CONFIG_DEBUG_KMEMLEAK=y
# Scan for leaks
echo scan > /sys/kernel/debug/kmemleak
cat /sys/kernel/debug/kmemleak
SLUB Debugging
# Boot with debug options
slub_debug=FZPU
# Per-slab debugging
echo 1 > /sys/kernel/slab/<cache>/sanity_checks
7. Lockdep - Lock Debugging
Enable Lock Debugging
CONFIG_PROVE_LOCKING=y
CONFIG_DEBUG_LOCK_ALLOC=y
CONFIG_LOCKDEP=y
What Lockdep Detects
- Deadlocks (circular dependencies)
- Lock ordering violations
- Incorrect lock usage (spinlock in sleepable context)
- Double locks
Lockdep Output Example
======================================================
WARNING: possible circular locking dependency detected
------------------------------------------------------
swapper/0/1 is trying to acquire lock:
(&mm->mmap_lock){++++}-{3:3}, at: do_page_fault+0x123/0x456
but task is already holding lock:
(&sb->s_type->i_mutex_key#5){++++}-{3:3}, at: vfs_read+0x78/0x90
which lock already depends on the new lock.
8. Common Debugging Scenarios
Scenario 1: Module Won’t Load
# Check for errors
dmesg | tail -20
# Common issues:
# - Version mismatch: rebuild against running kernel
# - Symbol not found: check CONFIG options
# - Invalid module format: check architecture
Scenario 2: Kernel Panic
# Get panic info
dmesg | grep -A 20 "Kernel panic"
# Decode stack trace (if symbols available)

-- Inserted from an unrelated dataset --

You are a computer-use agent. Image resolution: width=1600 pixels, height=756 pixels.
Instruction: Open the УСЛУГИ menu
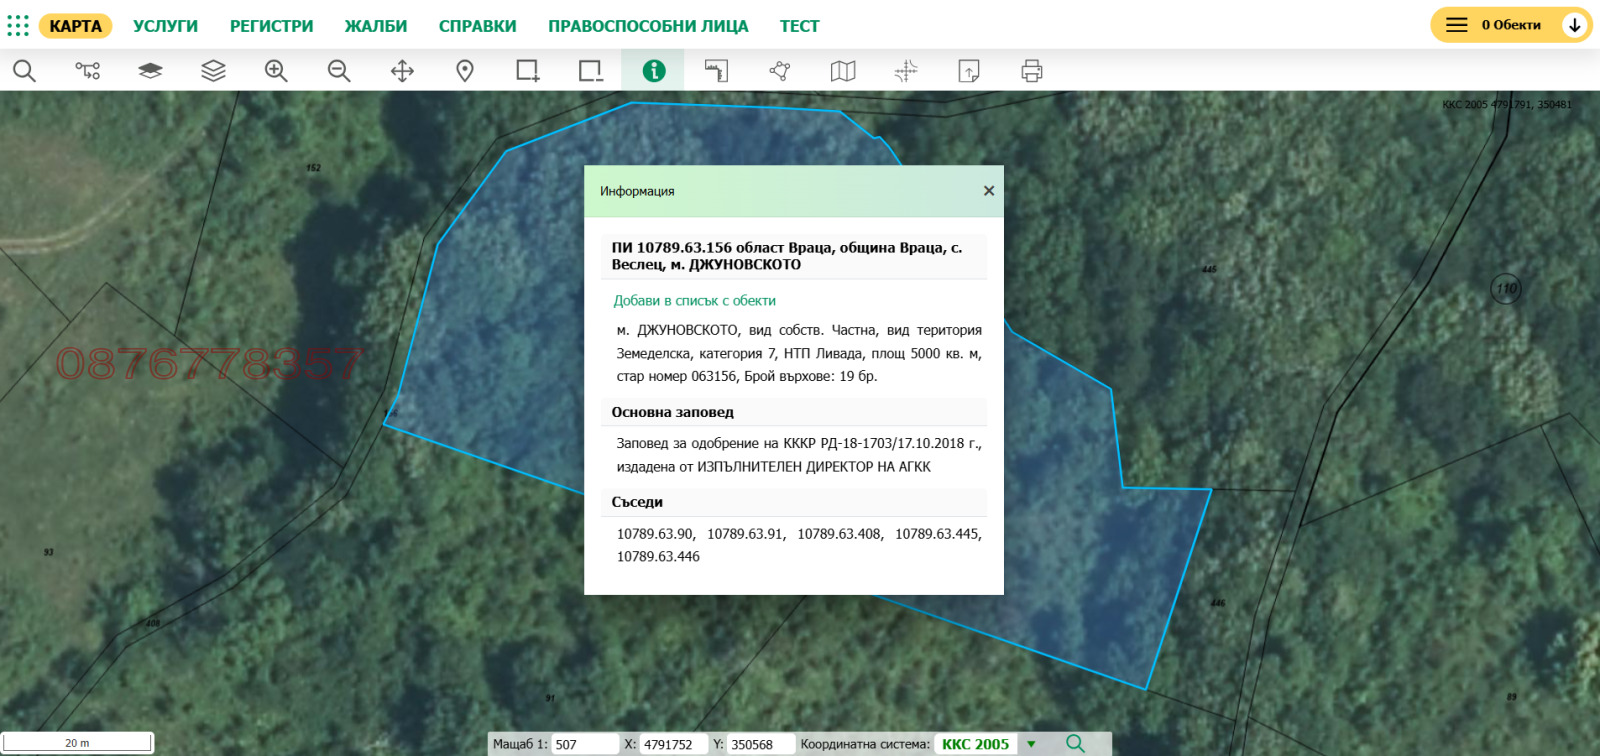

scripts/decode_stacktrace.sh < panic.log
# With GDB
(gdb) list *0xffffffff81234567 # Address from trace
Scenario 3: Soft Lockup
# Soft lockup = CPU stuck in kernel for too long
# Look for "watchdog: BUG: soft lockup" in dmesg
# Often caused by:
# - Infinite loop
# - Spinlock held too long
# - Interrupt disabled too long
Scenario 4: Memory Corruption
# Enable debugging
CONFIG_DEBUG_SLAB=y
CONFIG_DEBUG_PAGEALLOC=y
CONFIG_KASAN=y
# Use GDB watchpoints
(gdb) watch *(int*)0xaddress
Scenario 5: Performance Issue
# Profile with perf
sudo perf record -a -g sleep 10
sudo perf report
# Check for lock contention
sudo perf lock record
sudo perf lock report
# Check memory bandwidth
sudo perf stat -e LLC-load-misses,LLC-store-misses ./program
9. Debugging Checklist
Before asking for help, verify:
dmesgoutput checked for errors- Module builds without warnings (
make W=1) - Correct kernel version (
uname -rmatches build) - Debug config options enabled
- Latest kernel log captured
- Reproduction steps documented
Information to Include in Bug Reports
1. Kernel version: uname -a
2. Module/code version
3. Exact steps to reproduce
4. Expected vs actual behavior
5. Full dmesg output
6. Config options (if relevant)
7. Hardware info (if relevant)
10. Additional Resources
Documentation
Books
- Linux Kernel Debugging by Kaiwan N. Billimoria
- Linux Device Drivers, 3rd Ed - Chapter 4 (Debugging)
Tools
- crash utility - Kernel crash dump analyzer
- drgn - Programmable debugger
- bpftrace - Dynamic tracing
Quick Troubleshooting
| Symptom | Likely Cause | Debug Steps |
|---|---|---|
| Instant reboot | Kernel panic early | Boot with earlycon, check serial |
| System hang | Deadlock or infinite loop | Enable lockdep, use NMI watchdog |
| Random crashes | Memory corruption | Enable KASAN, SLUB debug |
| Slow performance | Lock contention | Use perf lock, check /proc/lock_stat |
| Module fails to load | Symbol/version mismatch | Check dmesg, rebuild module |